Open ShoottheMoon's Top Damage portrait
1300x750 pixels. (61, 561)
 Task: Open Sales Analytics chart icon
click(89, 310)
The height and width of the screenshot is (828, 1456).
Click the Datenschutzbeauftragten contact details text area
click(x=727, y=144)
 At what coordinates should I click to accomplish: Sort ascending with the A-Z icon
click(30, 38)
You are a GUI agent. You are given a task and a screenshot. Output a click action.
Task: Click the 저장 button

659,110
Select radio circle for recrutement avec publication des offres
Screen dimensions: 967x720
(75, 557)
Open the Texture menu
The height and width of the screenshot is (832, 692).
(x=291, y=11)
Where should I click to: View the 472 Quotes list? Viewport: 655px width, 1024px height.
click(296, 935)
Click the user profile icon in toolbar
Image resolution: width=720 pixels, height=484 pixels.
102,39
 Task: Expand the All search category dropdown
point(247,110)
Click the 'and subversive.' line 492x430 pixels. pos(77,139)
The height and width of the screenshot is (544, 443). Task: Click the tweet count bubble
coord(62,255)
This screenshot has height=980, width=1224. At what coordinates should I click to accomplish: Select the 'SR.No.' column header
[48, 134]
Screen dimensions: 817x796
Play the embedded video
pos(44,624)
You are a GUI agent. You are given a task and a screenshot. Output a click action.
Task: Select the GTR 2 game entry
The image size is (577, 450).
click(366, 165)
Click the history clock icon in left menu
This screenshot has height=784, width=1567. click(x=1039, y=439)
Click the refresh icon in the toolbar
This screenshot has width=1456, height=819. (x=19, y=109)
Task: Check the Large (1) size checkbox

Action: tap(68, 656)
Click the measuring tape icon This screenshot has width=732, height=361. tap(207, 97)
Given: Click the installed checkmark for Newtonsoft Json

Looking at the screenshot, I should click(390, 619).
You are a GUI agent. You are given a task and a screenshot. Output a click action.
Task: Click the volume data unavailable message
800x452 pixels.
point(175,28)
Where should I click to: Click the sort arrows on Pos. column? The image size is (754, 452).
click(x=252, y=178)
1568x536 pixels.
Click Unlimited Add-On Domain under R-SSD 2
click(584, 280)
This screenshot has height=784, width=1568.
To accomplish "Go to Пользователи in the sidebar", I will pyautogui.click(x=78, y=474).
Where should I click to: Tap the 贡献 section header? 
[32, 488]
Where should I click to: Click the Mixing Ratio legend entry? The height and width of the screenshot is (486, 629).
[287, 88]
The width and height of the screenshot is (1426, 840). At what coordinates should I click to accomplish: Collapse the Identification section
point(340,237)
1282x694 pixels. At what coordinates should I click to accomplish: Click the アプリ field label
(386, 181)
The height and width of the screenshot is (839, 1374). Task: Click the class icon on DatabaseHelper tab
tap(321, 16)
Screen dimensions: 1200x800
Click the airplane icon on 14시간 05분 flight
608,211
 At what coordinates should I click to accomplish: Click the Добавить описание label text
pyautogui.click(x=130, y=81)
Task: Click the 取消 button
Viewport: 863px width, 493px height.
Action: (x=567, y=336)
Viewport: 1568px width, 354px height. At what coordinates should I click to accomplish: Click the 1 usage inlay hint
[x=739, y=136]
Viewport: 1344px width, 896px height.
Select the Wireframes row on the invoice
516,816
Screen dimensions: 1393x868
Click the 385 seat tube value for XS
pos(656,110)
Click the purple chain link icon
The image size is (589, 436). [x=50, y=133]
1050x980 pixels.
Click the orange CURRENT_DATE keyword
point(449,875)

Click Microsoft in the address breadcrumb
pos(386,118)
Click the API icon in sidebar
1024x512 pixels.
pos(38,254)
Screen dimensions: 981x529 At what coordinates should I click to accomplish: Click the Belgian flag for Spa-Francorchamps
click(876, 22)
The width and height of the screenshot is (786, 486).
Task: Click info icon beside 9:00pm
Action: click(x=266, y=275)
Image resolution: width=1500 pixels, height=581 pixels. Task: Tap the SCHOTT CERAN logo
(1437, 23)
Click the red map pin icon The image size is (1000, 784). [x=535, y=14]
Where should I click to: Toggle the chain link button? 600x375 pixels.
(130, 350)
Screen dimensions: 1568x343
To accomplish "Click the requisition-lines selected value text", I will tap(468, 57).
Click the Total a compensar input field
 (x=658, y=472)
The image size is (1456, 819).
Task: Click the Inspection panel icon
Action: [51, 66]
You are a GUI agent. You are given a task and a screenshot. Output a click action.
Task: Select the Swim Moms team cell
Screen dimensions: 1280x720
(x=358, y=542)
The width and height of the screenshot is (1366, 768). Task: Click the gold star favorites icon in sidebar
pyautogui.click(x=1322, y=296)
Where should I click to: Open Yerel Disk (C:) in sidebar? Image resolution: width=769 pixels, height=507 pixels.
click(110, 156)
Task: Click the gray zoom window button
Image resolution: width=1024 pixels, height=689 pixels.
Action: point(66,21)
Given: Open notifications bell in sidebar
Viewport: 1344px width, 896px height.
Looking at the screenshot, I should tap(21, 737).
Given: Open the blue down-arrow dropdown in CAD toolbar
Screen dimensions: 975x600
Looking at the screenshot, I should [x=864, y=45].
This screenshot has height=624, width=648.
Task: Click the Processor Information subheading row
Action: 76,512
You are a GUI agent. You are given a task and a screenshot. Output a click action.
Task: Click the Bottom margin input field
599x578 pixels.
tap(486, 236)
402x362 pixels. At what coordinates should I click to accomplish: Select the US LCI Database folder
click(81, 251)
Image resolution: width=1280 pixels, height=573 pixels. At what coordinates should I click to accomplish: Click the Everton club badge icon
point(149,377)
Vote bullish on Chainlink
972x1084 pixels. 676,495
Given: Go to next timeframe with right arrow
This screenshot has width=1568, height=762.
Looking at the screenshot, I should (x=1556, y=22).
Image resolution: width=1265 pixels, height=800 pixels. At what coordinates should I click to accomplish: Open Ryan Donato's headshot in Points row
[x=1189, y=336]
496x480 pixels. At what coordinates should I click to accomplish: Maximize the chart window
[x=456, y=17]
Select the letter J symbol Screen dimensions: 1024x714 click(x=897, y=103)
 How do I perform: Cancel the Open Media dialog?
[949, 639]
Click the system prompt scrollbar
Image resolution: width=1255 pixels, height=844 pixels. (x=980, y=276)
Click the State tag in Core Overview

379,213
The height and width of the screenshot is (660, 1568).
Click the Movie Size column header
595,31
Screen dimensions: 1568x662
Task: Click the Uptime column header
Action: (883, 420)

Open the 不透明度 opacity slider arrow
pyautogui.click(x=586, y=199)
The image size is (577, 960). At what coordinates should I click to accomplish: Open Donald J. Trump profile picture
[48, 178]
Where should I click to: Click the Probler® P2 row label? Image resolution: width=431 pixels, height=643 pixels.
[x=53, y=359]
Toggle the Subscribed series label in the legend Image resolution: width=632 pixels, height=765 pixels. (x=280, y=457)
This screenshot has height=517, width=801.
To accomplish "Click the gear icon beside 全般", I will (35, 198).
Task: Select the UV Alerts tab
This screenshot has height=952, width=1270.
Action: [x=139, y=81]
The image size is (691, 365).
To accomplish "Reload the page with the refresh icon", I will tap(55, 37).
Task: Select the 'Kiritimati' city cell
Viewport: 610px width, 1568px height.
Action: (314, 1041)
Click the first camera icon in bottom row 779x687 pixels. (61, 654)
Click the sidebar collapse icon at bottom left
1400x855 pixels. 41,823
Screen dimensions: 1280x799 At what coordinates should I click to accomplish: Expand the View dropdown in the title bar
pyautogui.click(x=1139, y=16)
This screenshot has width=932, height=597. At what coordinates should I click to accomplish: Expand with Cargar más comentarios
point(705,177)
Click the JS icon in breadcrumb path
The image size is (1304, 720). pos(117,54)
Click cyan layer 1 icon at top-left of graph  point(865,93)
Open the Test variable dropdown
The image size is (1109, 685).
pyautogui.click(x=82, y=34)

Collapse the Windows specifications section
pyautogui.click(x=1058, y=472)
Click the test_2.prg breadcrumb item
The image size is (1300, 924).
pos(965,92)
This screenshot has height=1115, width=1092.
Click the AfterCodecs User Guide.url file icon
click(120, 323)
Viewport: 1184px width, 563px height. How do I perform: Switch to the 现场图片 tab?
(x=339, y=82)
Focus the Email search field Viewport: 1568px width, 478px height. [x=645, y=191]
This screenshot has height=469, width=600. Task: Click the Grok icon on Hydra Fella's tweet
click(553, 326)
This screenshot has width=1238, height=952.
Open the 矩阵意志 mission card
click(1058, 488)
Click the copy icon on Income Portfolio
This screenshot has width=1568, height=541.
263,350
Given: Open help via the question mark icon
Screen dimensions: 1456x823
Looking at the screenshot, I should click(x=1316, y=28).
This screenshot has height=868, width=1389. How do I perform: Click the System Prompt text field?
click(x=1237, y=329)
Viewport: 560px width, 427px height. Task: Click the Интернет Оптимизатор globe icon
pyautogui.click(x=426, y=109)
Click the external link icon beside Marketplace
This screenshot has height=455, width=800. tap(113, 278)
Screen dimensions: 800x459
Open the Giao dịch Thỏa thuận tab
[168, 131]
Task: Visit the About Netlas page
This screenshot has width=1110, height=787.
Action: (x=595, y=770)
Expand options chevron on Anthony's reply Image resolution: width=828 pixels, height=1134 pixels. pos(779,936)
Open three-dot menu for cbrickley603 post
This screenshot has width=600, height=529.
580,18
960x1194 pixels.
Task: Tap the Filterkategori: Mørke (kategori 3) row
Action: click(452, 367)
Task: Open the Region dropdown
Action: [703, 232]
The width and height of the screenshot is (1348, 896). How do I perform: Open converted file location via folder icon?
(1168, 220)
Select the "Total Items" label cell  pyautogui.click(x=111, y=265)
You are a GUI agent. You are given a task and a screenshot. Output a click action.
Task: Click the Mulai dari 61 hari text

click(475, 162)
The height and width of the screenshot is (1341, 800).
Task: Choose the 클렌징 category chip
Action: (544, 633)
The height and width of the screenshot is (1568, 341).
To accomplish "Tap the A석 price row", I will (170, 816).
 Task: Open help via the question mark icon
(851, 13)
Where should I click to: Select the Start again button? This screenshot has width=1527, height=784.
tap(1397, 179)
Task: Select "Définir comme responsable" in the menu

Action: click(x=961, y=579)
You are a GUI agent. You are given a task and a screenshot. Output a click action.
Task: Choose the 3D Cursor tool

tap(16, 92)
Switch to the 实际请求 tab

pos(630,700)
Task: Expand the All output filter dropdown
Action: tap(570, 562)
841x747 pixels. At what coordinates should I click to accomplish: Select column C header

* * * *

#### Directions:
Could you copy every line from the records that mentions the word "will"?

#### Reply:
To accomplish "Go to Пользователи in the sidebar", I will pyautogui.click(x=78, y=474).
To accomplish "Click the requisition-lines selected value text", I will tap(468, 57).
To accomplish "Click the gear icon beside 全般", I will (35, 198).
To accomplish "Reload the page with the refresh icon", I will tap(55, 37).
To accomplish "Tap the A석 price row", I will (170, 816).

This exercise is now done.